ARTS & ENTERTAINMENT

'Castle,' by J. Robert Lennon

Castle

A Novel

J. Robert Lennon

Graywolf Press: 224 pp., $22

All novelists ask for a certain level of creative indulgence from their readers, that necessary leap of faith to find truth in the fiction. But with his new work, "Castle," J. Robert Lennon might just be asking for a bit too much.

Lennon sets his story around Gerrysburg, a rural village in New York state very much like the small towns that dot the countryside near Ithaca, where Lennon lives. It's 2006, and Eric Loesch has returned after more than 20 years to buy a vacant, dilapidated house on 612 acres of land a few miles outside his hometown.

Loesch is a taciturn man, and handy as he renovates the abandoned farmhouse. He uses a floor sander and a paintbrush with equal skill and single-handedly nails a new layer of shingles on the battered roof. But there is something wrong with Loesch, we quickly realize -- a dent to the soul from some past collision that everyone in Lennon's created world knows about but doesn't mention with any specificity whenever he (or the reader) is in earshot.

It's clear that Loesch has some sort of military background -- special ops, maybe? -- and has the trained killer's stoic ability to compartmentalize pain. So you know the story flashback is going to take you somewhere -- Iraq or Afghanistan, maybe? -- where bad deeds were done. And it becomes clear Loesch has done some of them.

Loesch has returned home because he has no other place to go. Friendless and unfriendly, he wants to be left alone to explore the land he has bought, and to find a way to reach the top of a granite monolith that he is surprised to find jutting up in the middle of the trees and tangled undergrowth of his property.

Omens abound. There's a keening cry in the night. A mysterious white deer. Knowing glances among the townsfolk. A property map with an acre-island of land abutting the granite rock that Loesch discovers wasn't part of the land he bought and whose owner's name has been blacked out from the records.

And this, of course, is the heart of the mystery -- who is the hidden owner? Anyone who really wanted to know would just drive over to the county tax office and look it up. Loesch, instead, badgers the help in the office of the lawyer who handled the land sale until a disgruntled secretary slips him the blacked-out name. "The sight of those words caused my stomach to turn over," he says when he sees who it is.

Loesch tries to hike to the granite rock but finds no easy path through woods marked by "an unrelenting, almost unnatural sameness" and nearly impenetrable brush. He prides himself on his sense of direction, and he tells us that that skill had served him well "in much more perilous situations than this one."

But Loesch gets lost, and we are meant to infer something dark and evil is going on. The truly curious would hop online and have a look through Google Earth or some other satellite-map feature, a step the otherwise-resourceful Loesch doesn't consider. If he had, he'd have found out sooner about the castle someone had built on that square of land he doesn't own.
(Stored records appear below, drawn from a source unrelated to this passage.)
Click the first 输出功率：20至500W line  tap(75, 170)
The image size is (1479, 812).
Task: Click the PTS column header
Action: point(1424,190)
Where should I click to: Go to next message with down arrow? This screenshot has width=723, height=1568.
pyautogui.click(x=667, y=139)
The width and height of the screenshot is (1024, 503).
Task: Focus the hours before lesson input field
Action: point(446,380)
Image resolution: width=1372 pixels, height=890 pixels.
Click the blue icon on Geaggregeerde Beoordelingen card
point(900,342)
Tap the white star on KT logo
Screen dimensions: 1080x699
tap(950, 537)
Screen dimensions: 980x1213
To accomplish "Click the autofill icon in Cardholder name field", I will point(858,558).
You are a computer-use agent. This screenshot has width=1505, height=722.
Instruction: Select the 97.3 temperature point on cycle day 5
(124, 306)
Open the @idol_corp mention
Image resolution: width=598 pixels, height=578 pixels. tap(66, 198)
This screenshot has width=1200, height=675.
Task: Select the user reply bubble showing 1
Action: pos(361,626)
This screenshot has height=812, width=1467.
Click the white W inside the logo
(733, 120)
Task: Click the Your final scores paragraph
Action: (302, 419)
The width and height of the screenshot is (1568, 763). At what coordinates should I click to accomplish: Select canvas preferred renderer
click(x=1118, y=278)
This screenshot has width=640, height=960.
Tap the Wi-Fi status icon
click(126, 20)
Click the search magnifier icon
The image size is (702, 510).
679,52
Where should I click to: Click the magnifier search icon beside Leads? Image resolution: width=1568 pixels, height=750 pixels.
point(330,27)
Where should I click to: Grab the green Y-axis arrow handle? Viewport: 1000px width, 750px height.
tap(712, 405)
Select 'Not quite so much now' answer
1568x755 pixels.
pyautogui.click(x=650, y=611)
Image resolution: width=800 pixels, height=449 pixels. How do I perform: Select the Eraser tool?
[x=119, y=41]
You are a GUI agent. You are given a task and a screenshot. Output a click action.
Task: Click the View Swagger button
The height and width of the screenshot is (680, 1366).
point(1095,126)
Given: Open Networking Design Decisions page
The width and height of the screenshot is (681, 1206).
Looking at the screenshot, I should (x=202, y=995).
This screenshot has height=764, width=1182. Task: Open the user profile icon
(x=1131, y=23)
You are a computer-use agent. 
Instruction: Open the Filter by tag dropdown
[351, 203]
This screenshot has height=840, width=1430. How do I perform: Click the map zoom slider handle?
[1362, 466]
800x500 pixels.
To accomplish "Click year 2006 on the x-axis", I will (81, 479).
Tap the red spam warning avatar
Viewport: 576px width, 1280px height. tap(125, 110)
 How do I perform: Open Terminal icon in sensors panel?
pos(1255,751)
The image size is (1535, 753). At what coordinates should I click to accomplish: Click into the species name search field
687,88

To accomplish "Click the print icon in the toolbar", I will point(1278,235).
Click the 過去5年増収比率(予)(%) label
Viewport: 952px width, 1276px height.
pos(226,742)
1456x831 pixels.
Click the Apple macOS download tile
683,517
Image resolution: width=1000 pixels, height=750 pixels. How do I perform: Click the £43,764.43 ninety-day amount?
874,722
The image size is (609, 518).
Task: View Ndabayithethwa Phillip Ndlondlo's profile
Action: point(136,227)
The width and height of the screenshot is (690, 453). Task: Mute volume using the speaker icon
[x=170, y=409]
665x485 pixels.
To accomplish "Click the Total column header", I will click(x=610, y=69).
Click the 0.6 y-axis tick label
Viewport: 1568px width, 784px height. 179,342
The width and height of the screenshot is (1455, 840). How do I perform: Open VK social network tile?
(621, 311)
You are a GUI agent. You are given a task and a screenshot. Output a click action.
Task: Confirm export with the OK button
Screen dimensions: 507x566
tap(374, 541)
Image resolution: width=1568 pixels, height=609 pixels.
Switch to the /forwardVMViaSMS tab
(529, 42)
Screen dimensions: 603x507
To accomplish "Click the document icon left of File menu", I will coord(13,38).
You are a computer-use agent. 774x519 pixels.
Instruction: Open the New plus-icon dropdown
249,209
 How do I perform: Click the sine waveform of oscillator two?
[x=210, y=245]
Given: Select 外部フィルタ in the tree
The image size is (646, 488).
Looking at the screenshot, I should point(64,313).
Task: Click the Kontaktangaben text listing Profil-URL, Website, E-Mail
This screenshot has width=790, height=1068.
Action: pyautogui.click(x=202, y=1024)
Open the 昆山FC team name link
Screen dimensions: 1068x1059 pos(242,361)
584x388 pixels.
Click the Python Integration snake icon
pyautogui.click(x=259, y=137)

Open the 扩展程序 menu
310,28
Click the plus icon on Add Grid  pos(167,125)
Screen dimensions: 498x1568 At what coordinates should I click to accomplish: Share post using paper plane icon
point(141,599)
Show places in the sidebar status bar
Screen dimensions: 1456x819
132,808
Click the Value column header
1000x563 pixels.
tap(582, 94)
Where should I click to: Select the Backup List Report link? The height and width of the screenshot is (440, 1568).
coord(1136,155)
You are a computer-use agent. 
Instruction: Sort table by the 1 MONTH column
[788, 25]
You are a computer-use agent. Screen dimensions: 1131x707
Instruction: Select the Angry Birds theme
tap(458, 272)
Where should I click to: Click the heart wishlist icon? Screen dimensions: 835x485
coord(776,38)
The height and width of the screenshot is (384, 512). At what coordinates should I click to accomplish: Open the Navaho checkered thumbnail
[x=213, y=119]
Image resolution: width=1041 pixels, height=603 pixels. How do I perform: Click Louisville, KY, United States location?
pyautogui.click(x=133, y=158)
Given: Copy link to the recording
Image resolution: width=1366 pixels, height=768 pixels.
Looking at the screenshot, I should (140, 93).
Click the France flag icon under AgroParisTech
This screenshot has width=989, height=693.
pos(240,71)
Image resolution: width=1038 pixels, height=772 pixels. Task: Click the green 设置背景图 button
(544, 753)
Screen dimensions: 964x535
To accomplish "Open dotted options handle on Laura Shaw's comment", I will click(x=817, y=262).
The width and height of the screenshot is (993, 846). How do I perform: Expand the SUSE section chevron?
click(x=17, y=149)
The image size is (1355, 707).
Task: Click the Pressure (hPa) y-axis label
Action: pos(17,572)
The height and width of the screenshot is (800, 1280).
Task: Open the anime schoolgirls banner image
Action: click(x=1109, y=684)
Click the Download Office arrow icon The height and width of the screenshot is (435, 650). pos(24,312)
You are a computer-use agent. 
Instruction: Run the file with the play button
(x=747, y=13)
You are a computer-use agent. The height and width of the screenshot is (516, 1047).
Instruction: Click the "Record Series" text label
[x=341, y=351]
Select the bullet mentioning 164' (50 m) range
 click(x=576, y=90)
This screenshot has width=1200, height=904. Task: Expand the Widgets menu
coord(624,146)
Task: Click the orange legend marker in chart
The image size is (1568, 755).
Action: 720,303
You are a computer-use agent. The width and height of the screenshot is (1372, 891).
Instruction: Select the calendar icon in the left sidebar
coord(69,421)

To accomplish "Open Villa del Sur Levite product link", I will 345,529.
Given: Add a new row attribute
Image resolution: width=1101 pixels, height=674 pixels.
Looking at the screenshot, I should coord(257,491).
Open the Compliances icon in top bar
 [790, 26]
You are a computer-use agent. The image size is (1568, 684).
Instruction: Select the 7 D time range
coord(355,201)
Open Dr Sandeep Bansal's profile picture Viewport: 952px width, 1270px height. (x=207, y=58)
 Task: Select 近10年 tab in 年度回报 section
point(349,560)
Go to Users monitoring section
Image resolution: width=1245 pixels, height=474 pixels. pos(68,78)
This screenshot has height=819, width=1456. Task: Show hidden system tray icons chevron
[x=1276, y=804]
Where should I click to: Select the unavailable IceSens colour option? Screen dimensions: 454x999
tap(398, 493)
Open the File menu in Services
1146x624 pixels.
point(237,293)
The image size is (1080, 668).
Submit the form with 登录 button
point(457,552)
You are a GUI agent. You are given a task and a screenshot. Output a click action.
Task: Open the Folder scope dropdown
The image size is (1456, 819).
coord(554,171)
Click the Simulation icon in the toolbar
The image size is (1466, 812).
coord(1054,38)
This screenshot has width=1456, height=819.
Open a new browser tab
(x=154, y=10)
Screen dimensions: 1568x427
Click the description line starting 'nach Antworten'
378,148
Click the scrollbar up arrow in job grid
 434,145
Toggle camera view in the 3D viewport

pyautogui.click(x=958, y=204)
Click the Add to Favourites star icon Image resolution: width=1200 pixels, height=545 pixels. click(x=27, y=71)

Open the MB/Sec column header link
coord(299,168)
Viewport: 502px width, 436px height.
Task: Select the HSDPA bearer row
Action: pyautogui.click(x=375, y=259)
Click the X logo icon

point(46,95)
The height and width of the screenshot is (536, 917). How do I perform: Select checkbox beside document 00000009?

The problem is, Loesch knows full well what's in the middle of the woods he bought -- he spent two summers there, the details of which fuel the psychological-thriller aspect of Lennon's tale. There's an evil Svengali in the middle of it all -- the man whose mere name turns Loesch's stomach and who is remarkably spry scampering through the tangled growth, despite having to be at least in his mid-70s to fit within the plot's timeline (Lennon tells us he earned a doctorate in 1958).

Ultimately the fiction is too thin to be convincing. It's unclear whether Lennon wants us to believe Loesch is reconnecting with a repressed memory or whether Lennon has simply engaged in a literary sleight of hand.

To get much further into the plot would give it all away, but in general terms, the past becomes present, the mysteries are revealed -- implausible as they may be -- and Lennon crafts a suitably inscrutable ending.

Was Loesch really looking for a sanctuary after his travails, or was he on a secret mission?

Or was the trip home and the purchase of the land a ruse to settle an old score?

Unfortunately for Lennon, it's hard to care. That's the inherent risk in building a novel around a one-dimensional protagonist -- there's little for the reader to invest in. And though Lennon's spare language fits the character, it doesn't serve the reader. Loesch receives a "cryptic message." "The handwriting was not one I recognized, and I cast about in my mind for whose it might be." The cryptic message was the name of the mystery landowner -- nothing cryptic about that.

Given those weaknesses, you hope for a killer plot with twists and turns to propel you along. But there's nothing particularly riveting here. "Castle" has its moments: Loesch's flashbacks to his youth and his interactions with his parents are compelling, and Lennon would have had a better book if he had spent more time rummaging around in those personalities.

But that wouldn't have overcome the novel's fundamental flaw. Lennon doesn't seem to know what his story is. A gothic tale? A psychological thriller? An exploration of violence? A revenge saga?

That isn't to say "Castle" needs to fit a genre, but it does need to be convincing. It's not.

Martelle is an Irvine-based journalist and author of "Blood Passion: The Ludlow Massacre and Class War in the American West."